Does the screenshot contain only the icon? If so, the L2 distance of the two images might suffice. If the L2 distance doesn't work, the next step is to try something simple and well established, like: Lucas-Kanade. Which I'm sure is available in OpenCV.
If you want to get an index about the similarity of the two pictures, I suggest you from the metrics the SSIM index. It is more consistent with the human eye.

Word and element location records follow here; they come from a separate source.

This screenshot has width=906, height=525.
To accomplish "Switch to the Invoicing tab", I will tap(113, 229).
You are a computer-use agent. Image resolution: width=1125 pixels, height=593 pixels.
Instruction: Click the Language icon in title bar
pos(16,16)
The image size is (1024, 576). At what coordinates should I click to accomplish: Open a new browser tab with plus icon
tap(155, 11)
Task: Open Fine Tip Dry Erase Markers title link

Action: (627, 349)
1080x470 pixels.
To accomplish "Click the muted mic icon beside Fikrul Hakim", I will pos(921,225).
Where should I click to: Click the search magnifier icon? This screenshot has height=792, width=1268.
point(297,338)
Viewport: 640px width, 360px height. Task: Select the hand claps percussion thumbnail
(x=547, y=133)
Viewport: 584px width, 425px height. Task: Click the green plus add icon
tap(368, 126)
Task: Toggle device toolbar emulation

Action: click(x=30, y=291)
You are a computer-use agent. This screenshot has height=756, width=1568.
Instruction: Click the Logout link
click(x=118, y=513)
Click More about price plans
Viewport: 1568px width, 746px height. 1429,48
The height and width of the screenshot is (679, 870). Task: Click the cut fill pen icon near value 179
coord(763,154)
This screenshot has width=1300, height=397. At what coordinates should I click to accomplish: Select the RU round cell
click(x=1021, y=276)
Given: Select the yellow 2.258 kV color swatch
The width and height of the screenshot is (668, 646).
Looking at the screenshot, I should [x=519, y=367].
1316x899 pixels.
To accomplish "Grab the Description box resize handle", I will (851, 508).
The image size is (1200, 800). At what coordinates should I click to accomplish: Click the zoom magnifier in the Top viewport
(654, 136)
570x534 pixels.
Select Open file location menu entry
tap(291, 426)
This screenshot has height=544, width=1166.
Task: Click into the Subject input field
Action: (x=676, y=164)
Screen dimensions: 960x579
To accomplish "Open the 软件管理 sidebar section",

Here is an article about it: Structural Similarity Index
It is implemented in OpenCV too, and it can be accelerated with GPU: OpenCV SSIM with GPU
If you can be sure to have precise alignment of your template (the icon) to the testing region, then any old sum of pixel differences will work.
If the alignment is only going to be a tiny bit off, then you can low-pass both images with cv::GaussianBlur before finding the sum of pixel differences.
If the quality of the alignment is potentially poor then I would recommend either a Histogram of Oriented Gradients or one of OpenCV's convenient keypoint detection/descriptor algorithms (such as SIFT or SURF).
If for matching identical images - code for L2 distance
// Compare two images by getting the L2 error (square-root of sum of squared error).
double getSimilarity( const Mat A, const Mat B ) {
if ( A.rows > 0 && A.rows == B.rows && A.cols > 0 && A.cols == B.cols ) {
// Calculate the L2 relative error between images.
double errorL2 = norm( A, B, CV_L2 );
// Convert to a reasonable scale, since L2 error is summed across all pixels of the image.
double similarity = errorL2 / (double)( A.rows * A.cols );
return similarity;
else {
//Images have a different size
return 100000000.0; // Return a bad value
Fast. But not robust to changes in lighting/viewpoint etc.
If you want to compare image for similarity,I suggest you to used OpenCV. In OpenCV, there are few feature matching and template matching. For feature matching, there are SURF, SIFT, FAST and so on detector. You can use this to detect, describe and then match the image. After that, you can use the specific index to find number of match between the two images.
Hu invariant moments is very powerful tool to compare two images
Hash functions are used in the undouble library to detect (near-)identical images (disclaimer: I am also the author). This is a simple and fast way to compare two or more images for similarity. It works using a multi-step process of pre-processing the images (grayscaling, normalizing, and scaling), computing the image hash, and the grouping of images based on a threshold value.